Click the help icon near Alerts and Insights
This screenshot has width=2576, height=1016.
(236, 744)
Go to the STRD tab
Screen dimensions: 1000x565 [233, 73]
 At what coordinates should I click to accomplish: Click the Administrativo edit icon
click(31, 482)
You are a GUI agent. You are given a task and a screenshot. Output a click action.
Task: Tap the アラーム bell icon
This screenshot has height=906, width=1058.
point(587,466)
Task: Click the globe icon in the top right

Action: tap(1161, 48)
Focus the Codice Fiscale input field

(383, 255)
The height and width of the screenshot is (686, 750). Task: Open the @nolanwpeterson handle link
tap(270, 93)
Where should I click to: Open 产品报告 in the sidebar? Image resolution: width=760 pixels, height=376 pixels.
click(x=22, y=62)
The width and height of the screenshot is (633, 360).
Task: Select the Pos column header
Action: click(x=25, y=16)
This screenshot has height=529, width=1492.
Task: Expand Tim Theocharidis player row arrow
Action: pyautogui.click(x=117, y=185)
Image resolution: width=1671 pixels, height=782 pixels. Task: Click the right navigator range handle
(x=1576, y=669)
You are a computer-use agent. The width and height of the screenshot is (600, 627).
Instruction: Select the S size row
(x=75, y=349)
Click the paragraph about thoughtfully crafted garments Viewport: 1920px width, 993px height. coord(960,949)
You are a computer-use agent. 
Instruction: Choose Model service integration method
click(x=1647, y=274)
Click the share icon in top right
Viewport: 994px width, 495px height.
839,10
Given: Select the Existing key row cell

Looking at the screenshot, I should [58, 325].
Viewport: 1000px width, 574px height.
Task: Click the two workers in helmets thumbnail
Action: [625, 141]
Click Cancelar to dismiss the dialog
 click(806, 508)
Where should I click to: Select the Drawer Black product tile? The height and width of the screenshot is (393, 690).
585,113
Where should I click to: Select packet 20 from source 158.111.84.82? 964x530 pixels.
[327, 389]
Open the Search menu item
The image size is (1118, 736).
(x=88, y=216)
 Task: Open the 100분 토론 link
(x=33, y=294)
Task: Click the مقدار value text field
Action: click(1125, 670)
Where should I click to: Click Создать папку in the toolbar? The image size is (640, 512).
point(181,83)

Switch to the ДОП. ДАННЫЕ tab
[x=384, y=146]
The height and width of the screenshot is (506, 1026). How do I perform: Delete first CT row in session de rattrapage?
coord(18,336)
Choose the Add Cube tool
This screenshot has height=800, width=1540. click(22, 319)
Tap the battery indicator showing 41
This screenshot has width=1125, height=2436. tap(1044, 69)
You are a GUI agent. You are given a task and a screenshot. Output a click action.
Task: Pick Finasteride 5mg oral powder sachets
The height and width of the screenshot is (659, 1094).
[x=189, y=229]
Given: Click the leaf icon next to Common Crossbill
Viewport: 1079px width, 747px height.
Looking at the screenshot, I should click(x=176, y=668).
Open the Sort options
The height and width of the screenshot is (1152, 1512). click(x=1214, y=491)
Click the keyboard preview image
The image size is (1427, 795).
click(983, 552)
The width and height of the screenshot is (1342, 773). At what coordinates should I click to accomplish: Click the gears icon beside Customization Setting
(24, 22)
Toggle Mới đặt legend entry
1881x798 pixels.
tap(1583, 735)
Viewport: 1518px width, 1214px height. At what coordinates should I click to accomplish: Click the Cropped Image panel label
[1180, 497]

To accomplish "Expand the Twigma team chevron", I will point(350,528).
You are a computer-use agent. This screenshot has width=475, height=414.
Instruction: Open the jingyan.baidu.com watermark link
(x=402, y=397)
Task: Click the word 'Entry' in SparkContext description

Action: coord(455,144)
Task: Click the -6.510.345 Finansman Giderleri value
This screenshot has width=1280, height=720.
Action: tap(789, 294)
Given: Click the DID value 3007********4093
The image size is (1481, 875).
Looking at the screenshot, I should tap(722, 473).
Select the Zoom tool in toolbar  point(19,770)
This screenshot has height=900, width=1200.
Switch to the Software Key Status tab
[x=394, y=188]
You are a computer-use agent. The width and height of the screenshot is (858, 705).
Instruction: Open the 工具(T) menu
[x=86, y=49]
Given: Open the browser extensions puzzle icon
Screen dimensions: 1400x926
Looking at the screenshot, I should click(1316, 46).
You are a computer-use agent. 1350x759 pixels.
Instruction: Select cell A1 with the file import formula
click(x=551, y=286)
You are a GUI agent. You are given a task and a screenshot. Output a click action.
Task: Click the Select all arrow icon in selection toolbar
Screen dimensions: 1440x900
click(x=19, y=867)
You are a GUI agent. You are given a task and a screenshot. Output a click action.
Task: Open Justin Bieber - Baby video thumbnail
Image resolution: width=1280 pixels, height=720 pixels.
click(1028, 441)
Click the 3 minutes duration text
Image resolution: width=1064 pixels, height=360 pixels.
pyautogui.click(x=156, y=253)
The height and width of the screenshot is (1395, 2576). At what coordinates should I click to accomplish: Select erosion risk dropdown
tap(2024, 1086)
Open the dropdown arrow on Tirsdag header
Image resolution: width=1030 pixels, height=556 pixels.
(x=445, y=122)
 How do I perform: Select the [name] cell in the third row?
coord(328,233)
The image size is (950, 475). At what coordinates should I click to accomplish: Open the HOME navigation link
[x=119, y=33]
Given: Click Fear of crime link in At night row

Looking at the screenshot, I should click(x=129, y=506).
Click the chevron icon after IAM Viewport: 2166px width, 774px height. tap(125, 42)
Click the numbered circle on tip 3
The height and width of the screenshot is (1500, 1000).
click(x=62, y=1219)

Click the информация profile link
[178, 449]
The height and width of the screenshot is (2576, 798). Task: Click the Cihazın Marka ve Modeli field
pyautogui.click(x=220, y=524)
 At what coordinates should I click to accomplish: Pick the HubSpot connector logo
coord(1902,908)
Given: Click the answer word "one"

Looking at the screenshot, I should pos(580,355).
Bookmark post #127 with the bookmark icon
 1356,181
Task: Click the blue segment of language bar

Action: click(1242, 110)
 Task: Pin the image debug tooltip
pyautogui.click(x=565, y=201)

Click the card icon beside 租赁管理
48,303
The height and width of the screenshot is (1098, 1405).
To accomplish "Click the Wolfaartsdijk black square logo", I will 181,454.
+ + + + +
DIRECTION:
Copy out verbatim the part of the entries that begins with the line containing "Where should I click to: Open" and ends with the line containing "Click the paragraph", including both of those lines.

COMPLETED EXERCISE:
Where should I click to: Open 产品报告 in the sidebar? Image resolution: width=760 pixels, height=376 pixels.
click(x=22, y=62)
The width and height of the screenshot is (633, 360).
Task: Select the Pos column header
Action: click(x=25, y=16)
This screenshot has height=529, width=1492.
Task: Expand Tim Theocharidis player row arrow
Action: pyautogui.click(x=117, y=185)
Image resolution: width=1671 pixels, height=782 pixels. Task: Click the right navigator range handle
(x=1576, y=669)
You are a computer-use agent. The width and height of the screenshot is (600, 627).
Instruction: Select the S size row
(x=75, y=349)
Click the paragraph about thoughtfully crafted garments Viewport: 1920px width, 993px height. coord(960,949)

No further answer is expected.